DuckDB Interface#
The DuckDB backend provides support for query execution and plan hinting. It is implemented in the
duckdb module. Since DuckDB provides no support for optimizer hints that we rely on, we use a fork of
DuckDB called quacklab that adds support for the necessary hints.
Even with the necessary hints in place, some limitations remain due to internal design of DuckDB. These are outlined in
the limitation below.
Setup#
To setup DuckDB, use the duckdb-setup.sh script located in the db-support/duckdb directory of the PostBOUND
repository.
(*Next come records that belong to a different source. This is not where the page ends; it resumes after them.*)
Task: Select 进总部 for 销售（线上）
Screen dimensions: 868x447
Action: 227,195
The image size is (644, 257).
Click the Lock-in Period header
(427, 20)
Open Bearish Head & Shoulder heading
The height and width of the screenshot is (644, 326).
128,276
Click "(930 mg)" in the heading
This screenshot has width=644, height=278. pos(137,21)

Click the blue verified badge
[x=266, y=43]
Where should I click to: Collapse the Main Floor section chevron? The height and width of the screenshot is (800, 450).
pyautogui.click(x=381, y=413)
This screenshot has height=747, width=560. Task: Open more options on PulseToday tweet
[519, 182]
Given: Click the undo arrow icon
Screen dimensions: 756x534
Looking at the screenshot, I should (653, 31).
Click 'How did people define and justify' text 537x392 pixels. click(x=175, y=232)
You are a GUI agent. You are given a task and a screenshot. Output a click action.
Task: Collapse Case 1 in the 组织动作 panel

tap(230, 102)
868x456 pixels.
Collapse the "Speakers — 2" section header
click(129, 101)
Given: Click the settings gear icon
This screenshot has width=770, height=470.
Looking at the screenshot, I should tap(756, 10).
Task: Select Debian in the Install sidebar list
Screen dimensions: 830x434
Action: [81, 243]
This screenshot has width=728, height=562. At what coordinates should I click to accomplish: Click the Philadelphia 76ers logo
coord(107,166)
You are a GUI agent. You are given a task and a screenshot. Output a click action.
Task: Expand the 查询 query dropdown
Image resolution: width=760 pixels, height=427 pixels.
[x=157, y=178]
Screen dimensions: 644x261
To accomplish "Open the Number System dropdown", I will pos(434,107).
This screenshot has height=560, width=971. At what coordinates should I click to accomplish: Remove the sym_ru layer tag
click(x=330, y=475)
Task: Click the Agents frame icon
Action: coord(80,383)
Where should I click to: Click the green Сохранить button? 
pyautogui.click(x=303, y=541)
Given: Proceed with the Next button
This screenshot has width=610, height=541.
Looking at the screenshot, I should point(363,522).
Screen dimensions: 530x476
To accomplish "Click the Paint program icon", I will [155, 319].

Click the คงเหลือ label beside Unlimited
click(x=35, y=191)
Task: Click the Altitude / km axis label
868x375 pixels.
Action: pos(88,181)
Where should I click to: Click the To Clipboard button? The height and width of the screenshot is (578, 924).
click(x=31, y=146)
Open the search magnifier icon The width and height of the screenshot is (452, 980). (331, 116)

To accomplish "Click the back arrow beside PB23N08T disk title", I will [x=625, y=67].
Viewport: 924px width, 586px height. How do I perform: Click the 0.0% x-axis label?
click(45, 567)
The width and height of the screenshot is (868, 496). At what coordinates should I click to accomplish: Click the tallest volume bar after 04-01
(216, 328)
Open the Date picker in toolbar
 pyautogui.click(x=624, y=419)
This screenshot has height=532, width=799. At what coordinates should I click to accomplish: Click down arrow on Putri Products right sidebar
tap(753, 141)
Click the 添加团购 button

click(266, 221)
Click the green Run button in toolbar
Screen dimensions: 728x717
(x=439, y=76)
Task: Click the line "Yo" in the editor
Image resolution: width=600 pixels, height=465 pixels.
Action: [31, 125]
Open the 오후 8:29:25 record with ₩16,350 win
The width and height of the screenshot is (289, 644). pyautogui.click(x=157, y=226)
This script will:
pull the most recent (or a selected) version of quacklab
compile DuckDB from source and create the Python wheel file
optionally install the wheel in the current Python environment
DuckDB uses uv <https://docs.astral.sh/uv/> for the build process. If this is not installed on your system, the setup script will install it automatically into a Python virtual environment. This environment can be controlled by a CLI parameter and will default to .venv in the DuckDB directory. It might be a good idea to point this to the venv that you use for your PostBOUND installation. In addition, you need a recent (C++ 17 compliant) C++ compiler on your system. Other dependencies such as CMake will be installed by the script as needed.
The entire setup process might take some time, so feel free to grab a cup of coffee after starting the script.
Tip
Once the setup is complete, you can import the database interface in your Python code directly by doing an
import quacklab. We use quacklab instead of duckdb to distinguish the modified version from the original
DuckDB. As a nice side effect, you can install vanilla DuckDB as well as quacklab in the same Python environment
without conflicts. Other than the name differences, the packages have the exact same API.
Once the setup is complete, you can create commonly-used database instances such as IMDB/JOB or Stats using the
workload-setup.py script. This script must be executed while the virtual environment containing the quacklab
installation is active.
The workload setup shell scripts serve the same purpose but require the DuckDB executable to be available on your PATH.
This is currently not the case when building quacklab due to limitations of the build system.
Usage#
The DuckDB backend is available from the duckdb module. You can create a connection to a DuckDB database
file using the connect() function. The returned database instance functions like any regular
Database interface:
import postbound as pb
duck_instance = pb.duckdb.connect("stats.duckdb")
stats = pb.workloads.stats()
duck_instance.execute_query(stats["q-1"])
You can also import the “raw” database interface in your Python code directly by doing an import quacklab. We use
quacklab instead of duckdb to distinguish the modified version from the original DuckDB. As a nice side effect, vanilla
DuckDB and quacklab can be installed side-by-side in the same Python environment without conflicts. Other than the name
differences, the packages have the exact same API.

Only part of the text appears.